To do:
Of the lines below, write out exactly those from the line with "Task: Select the 抖音极速版 project name cell" through the line with "1183x1008 pixels.", both included, and skip the rest.

Input material:

--

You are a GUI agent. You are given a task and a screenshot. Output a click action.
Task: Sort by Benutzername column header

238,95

--

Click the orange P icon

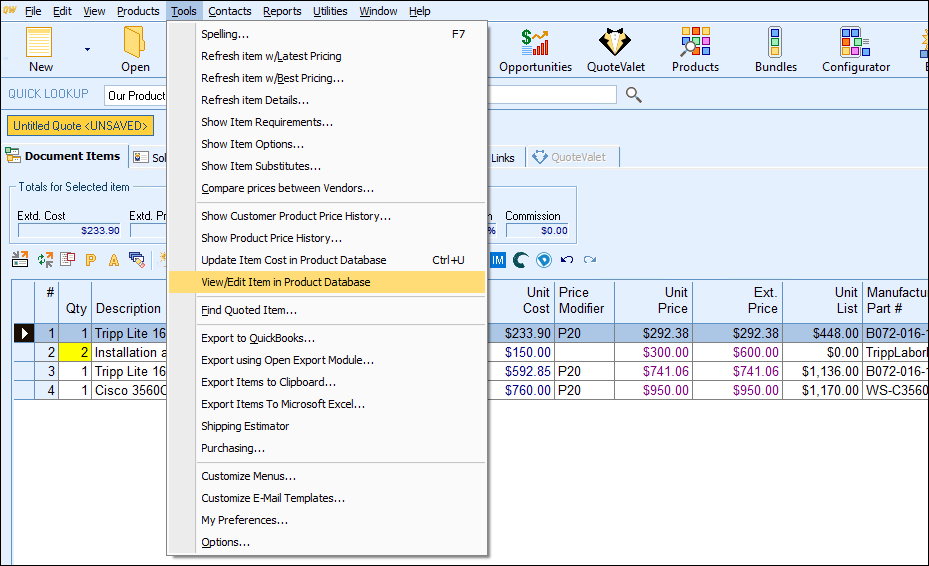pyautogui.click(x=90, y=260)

--

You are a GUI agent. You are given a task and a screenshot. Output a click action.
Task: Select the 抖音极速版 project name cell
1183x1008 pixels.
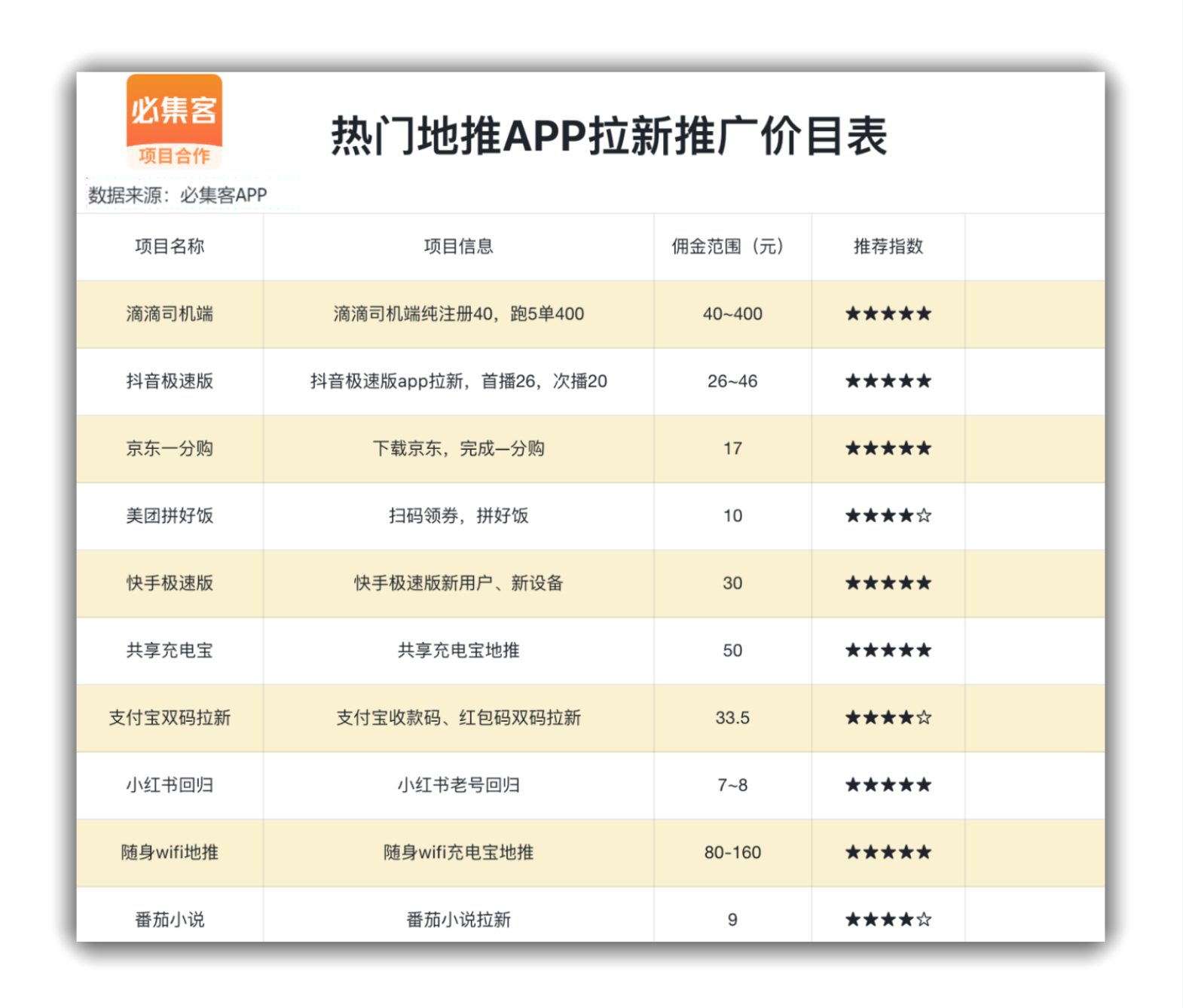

--

Task response:
Task: Select the 抖音极速版 project name cell
1183x1008 pixels.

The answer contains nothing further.